__Material provided__

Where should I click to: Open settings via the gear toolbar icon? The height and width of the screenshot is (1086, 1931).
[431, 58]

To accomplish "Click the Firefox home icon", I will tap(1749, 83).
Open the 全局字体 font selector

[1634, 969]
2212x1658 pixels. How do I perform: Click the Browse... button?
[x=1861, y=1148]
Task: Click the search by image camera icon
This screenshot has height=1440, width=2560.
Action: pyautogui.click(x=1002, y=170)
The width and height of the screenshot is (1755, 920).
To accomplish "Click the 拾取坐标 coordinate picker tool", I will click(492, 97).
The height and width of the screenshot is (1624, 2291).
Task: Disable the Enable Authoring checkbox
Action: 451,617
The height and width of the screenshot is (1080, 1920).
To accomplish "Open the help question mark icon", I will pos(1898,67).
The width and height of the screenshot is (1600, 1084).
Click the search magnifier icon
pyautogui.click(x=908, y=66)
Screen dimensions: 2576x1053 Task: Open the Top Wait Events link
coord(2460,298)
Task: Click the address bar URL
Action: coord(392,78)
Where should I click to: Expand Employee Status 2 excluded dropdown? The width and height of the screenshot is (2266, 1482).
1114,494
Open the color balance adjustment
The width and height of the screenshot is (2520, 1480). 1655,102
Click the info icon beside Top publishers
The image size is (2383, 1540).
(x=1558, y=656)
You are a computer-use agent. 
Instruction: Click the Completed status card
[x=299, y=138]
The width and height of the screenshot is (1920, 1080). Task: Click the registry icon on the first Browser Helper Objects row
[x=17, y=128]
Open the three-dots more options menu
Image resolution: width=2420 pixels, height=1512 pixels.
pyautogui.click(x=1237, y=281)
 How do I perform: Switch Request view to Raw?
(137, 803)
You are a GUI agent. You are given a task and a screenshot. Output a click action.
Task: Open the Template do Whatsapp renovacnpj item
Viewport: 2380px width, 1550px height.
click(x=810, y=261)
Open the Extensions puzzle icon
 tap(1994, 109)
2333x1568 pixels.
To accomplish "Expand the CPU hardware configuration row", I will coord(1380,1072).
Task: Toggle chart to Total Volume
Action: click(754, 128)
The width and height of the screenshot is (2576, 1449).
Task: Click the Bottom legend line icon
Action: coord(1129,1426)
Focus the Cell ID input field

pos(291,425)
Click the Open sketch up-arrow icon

__Work order__
Return the entries above in full and exactly as written.

__Result of this task__
Where should I click to: Open settings via the gear toolbar icon? The height and width of the screenshot is (1086, 1931).
[431, 58]

To accomplish "Click the Firefox home icon", I will tap(1749, 83).
Open the 全局字体 font selector

[1634, 969]
2212x1658 pixels. How do I perform: Click the Browse... button?
[x=1861, y=1148]
Task: Click the search by image camera icon
This screenshot has height=1440, width=2560.
Action: pyautogui.click(x=1002, y=170)
The width and height of the screenshot is (1755, 920).
To accomplish "Click the 拾取坐标 coordinate picker tool", I will click(492, 97).
The height and width of the screenshot is (1624, 2291).
Task: Disable the Enable Authoring checkbox
Action: 451,617
The height and width of the screenshot is (1080, 1920).
To accomplish "Open the help question mark icon", I will pos(1898,67).
The width and height of the screenshot is (1600, 1084).
Click the search magnifier icon
pyautogui.click(x=908, y=66)
Screen dimensions: 2576x1053 Task: Open the Top Wait Events link
coord(2460,298)
Task: Click the address bar URL
Action: coord(392,78)
Where should I click to: Expand Employee Status 2 excluded dropdown? The width and height of the screenshot is (2266, 1482).
1114,494
Open the color balance adjustment
The width and height of the screenshot is (2520, 1480). 1655,102
Click the info icon beside Top publishers
The image size is (2383, 1540).
(x=1558, y=656)
You are a computer-use agent. 
Instruction: Click the Completed status card
[x=299, y=138]
The width and height of the screenshot is (1920, 1080). Task: Click the registry icon on the first Browser Helper Objects row
[x=17, y=128]
Open the three-dots more options menu
Image resolution: width=2420 pixels, height=1512 pixels.
pyautogui.click(x=1237, y=281)
 How do I perform: Switch Request view to Raw?
(137, 803)
You are a GUI agent. You are given a task and a screenshot. Output a click action.
Task: Open the Template do Whatsapp renovacnpj item
Viewport: 2380px width, 1550px height.
click(x=810, y=261)
Open the Extensions puzzle icon
 tap(1994, 109)
2333x1568 pixels.
To accomplish "Expand the CPU hardware configuration row", I will coord(1380,1072).
Task: Toggle chart to Total Volume
Action: click(754, 128)
The width and height of the screenshot is (2576, 1449).
Task: Click the Bottom legend line icon
Action: coord(1129,1426)
Focus the Cell ID input field

pos(291,425)
Click the Open sketch up-arrow icon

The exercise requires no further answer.